* _WORK REQUEST_: From the reflection on Catholic family life and Church teaching below, extract the passage starting at "The question the" and ending at "the 21st century?", copying it word for word.

Subsequent papal documents- or at least the manner on which they were widely quoted within the Church and by the secular media-led me to believe that the Vatican was increasingly out of touch with the reality of my existence where responsible birth regulation by artificial methods seemed broadly accepted by my Catholic and non Catholics friends, where growing sexual equality formed part of civilised society, and where the suffering partners of broken marriages seemed badly let down by official Church teaching.
Most Catholic families I know of , and I count mine among them, are conscious that in our most positive expression, we are not so much a ‘domestic church’- to claim it would strike me as sanctimonious, fundamentalist even- but a small community in which, from childhood, we can learn moral values, honour God and make good use of freedom. Family life is both the main anchor and departure point for our relationship with the bigger community, the broader society. It should not be inward looking or exclusive.
We have learnt from our parents and we try and teach our children that we have a special responsibility for the young, the old, the sick, the handicapped, the poor, and the environment. That we have a moral duty to stand up for human rights, to be compassionate to others, including those of a different sexual orientation or who have been unable to maintain a stable family environment. The difficulties in maintaining a sense of Church in our family midst come partly from the pressures of a secular consumer society but partly from the negativity and hypocricy with which the institutional Church has been viewed by Catholics as well as non-Catholics.
I have an instinctive weariness of clerical comfort zones, and lay apologists, parroting church teaching in a way that buries conscience and doubt. However my experience of what has worked best at parish level has been that of lay people-men and women- being fully empowered to organise themselves , along with a strong and effective liason with a well managed local Catholic school, further outreach with other faiths and institutions in the community, and a priest at ease with himself and his parishioners.
The institutional Church has so badly handled and conveyed Church teaching as to allow those not just outside but also many Catholics to view the doctrinal orthodoxy of successive popes as repressive rather than life giving. There have been some very worthwhile and inspiring words in papal documents but all too often the rays of light have been shut out by reactive forces.
I agree with Catholic journalist Annabel Miller who sees the biggest challenge facing family life today as being represented by the culture of casual sex, drugs and drink. How sad it was indeed to watch the BBC TV pictures earlier this week of young hung-over teenagers attending a special clinic for sexually transmitted diseases. And yes I am also concerned with evidence that male transmitted HIV is on the rise, and that far too many children continued to be abused.
If the Vatican was to turn its attention to socioeconomic justice and refocus its teaching on sexuality,away from sin and towards love and respect of the human body, it would indeed, as Annabel puts, “find many friends in unexpected places, inside and outside the Church.”
The survey asks what specific contribution can couples and families make to spreading a credible and holistic idea of the couple and the Christian family today? My answer is one word –LOVE. We have to show, as a couple and as a family , that our shared love is not exclusive but a permanent bridge to others.
The question the Bishops need to ask themselves: Is Church official policy a. compassionate and b. does it make sense as part of an evangelisation process in the 21st century?

* _RECORDS SHOWN_:
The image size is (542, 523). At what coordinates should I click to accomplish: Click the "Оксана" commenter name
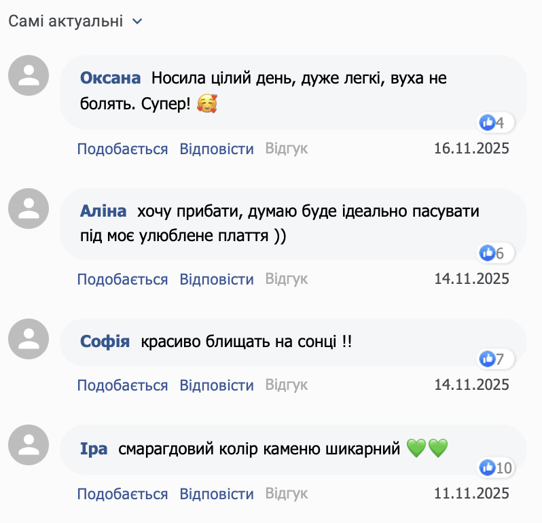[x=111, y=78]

---

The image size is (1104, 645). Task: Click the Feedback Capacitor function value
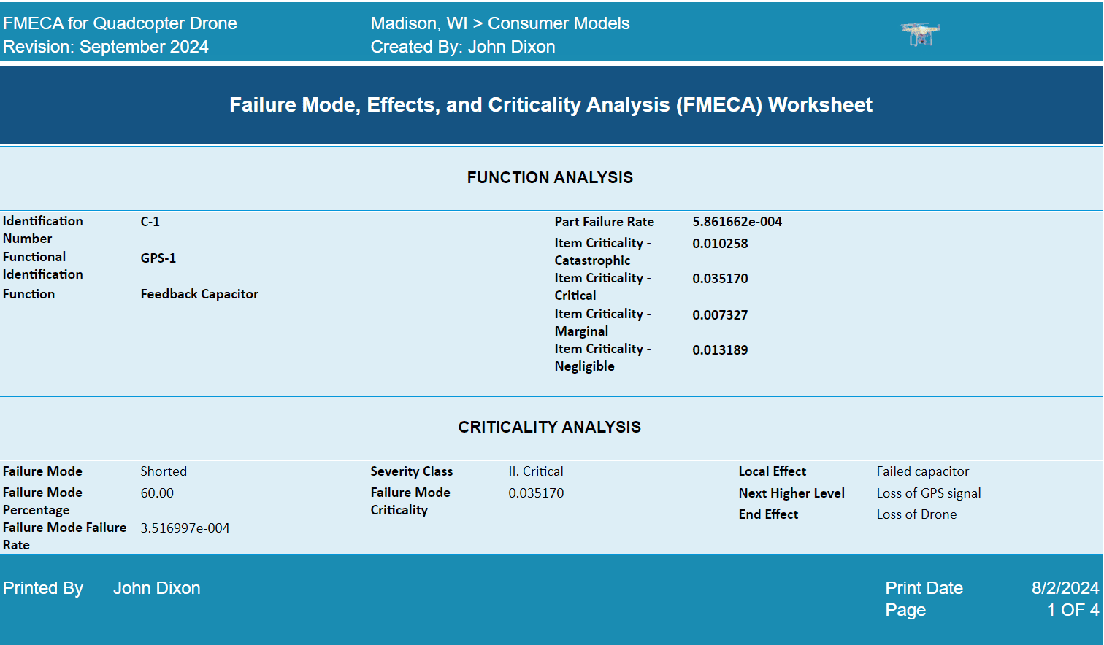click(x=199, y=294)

* _RESPONSE TO THIS TASK_:
The question the Bishops need to ask themselves: Is Church official policy a. compassionate and b. does it make sense as part of an evangelisation process in the 21st century?